I drifted back into my own world as Mr Green proceeded to give several examples which he hoped would illustrate the point to the sea of bewildered faces.
Time in a vacuum may feel like it is standing still, but outside in the real world, with everyone always travelling forward, moving on – time has no option but to follow.
It was already the beginning of July.
Three months had passed since he had left.
Chapter 3. OBLIVION
Throughout this wilderness time, Delta had taken me on as her personal mercy mission, driving by the house and picking me up to deposit me in various places at allocated times. This way, she ensured the general routine of my life continued; even if I was reluctant to participate.
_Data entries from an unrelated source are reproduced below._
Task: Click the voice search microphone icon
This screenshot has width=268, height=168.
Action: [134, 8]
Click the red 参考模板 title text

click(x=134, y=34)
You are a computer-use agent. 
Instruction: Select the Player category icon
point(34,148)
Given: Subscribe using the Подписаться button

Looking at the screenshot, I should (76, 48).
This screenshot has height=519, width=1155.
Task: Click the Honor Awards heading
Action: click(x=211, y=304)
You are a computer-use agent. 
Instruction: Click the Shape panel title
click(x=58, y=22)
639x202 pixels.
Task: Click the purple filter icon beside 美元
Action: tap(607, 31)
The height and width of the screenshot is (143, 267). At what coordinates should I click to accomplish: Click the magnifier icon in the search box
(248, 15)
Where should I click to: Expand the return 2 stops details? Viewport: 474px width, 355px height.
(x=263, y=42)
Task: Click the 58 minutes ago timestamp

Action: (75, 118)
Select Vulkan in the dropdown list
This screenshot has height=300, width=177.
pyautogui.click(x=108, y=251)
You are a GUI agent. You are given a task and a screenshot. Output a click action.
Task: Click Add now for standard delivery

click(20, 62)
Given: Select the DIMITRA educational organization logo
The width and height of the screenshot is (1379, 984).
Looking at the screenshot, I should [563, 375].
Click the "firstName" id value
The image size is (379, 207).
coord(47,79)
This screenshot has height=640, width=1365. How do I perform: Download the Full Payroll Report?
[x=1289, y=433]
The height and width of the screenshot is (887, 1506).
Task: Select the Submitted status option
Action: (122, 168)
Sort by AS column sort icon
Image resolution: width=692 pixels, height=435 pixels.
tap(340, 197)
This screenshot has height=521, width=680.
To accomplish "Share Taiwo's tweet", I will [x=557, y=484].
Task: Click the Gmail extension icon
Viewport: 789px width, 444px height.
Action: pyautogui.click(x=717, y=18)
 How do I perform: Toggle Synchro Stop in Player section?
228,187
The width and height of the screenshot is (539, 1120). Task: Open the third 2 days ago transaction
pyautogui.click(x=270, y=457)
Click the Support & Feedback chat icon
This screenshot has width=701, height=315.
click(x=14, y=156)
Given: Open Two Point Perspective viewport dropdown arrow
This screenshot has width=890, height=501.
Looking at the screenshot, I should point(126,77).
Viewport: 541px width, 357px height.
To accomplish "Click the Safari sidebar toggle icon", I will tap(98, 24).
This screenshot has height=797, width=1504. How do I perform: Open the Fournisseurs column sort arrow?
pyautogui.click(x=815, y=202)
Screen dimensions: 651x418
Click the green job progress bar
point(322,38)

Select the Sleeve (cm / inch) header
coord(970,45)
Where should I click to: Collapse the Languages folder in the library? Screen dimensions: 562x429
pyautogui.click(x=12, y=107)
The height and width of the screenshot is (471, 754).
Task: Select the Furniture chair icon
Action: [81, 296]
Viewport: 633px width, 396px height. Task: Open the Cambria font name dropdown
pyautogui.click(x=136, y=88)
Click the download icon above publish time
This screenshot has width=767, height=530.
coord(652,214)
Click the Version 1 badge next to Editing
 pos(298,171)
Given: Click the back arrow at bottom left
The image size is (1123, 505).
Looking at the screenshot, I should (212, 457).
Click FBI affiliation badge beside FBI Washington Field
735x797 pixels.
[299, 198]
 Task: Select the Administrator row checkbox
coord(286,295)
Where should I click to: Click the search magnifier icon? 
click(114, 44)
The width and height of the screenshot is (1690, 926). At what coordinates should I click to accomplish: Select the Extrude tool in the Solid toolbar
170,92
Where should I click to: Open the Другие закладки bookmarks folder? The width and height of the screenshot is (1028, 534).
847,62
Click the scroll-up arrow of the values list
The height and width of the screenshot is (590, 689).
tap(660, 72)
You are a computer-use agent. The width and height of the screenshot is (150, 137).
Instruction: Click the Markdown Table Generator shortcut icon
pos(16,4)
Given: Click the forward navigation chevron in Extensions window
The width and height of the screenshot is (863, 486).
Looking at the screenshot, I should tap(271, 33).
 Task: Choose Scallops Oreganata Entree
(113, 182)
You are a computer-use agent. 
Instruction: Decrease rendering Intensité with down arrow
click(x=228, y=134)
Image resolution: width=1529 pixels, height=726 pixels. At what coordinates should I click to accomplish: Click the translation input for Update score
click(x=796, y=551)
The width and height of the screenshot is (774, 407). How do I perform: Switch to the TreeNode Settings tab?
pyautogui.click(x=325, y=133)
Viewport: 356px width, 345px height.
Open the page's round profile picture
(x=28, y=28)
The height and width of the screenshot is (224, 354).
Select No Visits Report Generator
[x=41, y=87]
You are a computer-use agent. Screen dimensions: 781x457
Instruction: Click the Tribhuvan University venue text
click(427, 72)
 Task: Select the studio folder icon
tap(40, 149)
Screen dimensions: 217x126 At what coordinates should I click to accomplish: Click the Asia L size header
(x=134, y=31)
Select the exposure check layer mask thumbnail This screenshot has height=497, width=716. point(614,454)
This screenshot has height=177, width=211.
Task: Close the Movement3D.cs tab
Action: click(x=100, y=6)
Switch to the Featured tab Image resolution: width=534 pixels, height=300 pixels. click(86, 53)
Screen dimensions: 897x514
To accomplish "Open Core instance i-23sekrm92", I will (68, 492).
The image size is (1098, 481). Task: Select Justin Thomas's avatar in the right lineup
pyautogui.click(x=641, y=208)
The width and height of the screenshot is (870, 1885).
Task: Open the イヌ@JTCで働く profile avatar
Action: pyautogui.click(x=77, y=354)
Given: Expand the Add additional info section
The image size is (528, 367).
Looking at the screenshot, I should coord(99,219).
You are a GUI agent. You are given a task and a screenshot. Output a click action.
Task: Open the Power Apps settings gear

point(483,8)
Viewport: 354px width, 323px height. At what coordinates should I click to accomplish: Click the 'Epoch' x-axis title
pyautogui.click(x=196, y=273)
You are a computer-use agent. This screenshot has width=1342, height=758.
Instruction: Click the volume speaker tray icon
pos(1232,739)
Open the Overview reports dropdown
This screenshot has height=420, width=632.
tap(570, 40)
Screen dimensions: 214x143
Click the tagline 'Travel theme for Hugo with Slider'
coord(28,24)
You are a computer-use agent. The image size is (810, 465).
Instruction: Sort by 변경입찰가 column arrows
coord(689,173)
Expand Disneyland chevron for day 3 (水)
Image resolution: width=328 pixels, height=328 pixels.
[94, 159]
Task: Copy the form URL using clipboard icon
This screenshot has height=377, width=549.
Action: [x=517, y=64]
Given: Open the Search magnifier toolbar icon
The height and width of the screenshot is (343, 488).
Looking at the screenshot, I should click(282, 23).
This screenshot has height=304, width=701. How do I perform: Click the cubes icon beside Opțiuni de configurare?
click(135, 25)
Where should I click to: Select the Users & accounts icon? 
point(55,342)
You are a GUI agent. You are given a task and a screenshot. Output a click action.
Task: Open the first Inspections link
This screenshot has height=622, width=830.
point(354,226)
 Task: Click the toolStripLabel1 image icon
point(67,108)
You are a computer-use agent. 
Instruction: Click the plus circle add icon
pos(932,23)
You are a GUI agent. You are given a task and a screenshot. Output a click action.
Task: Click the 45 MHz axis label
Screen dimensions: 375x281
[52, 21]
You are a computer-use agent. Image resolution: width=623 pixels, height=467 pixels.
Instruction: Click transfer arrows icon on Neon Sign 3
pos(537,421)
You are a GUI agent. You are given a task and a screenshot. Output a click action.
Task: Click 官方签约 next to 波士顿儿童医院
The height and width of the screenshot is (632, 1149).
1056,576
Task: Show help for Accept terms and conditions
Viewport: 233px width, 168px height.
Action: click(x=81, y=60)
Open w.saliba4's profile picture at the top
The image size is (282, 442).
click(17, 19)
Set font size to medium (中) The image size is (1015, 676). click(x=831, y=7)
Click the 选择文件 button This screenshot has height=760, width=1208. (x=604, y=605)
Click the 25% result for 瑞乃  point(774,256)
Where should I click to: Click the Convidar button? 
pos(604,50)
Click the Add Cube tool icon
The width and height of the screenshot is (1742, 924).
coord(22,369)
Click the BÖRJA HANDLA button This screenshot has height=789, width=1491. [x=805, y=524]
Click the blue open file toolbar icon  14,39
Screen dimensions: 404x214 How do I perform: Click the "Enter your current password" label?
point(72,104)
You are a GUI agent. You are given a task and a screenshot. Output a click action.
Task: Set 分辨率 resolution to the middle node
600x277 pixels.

To call mine and Delta’s relationship a ‘friendship’, would suggest it was conventional – Delta didn’t do conventional. The closest way to describe who we were to each other would be to picture two survivors of a shipwreck stranded on the same desert island.
She’d arrive in the morning to pick me up along with my bag, which she would roughly pack whilst letting out sighs of intense frustration. And when, despite these obvious displays of annoyance, I sat vacant, she’d grab my hand before dragging me downstairs and out of the door. As she did this, she’d shout an overly cheery goodbye to Mum as if exchanging a secret password.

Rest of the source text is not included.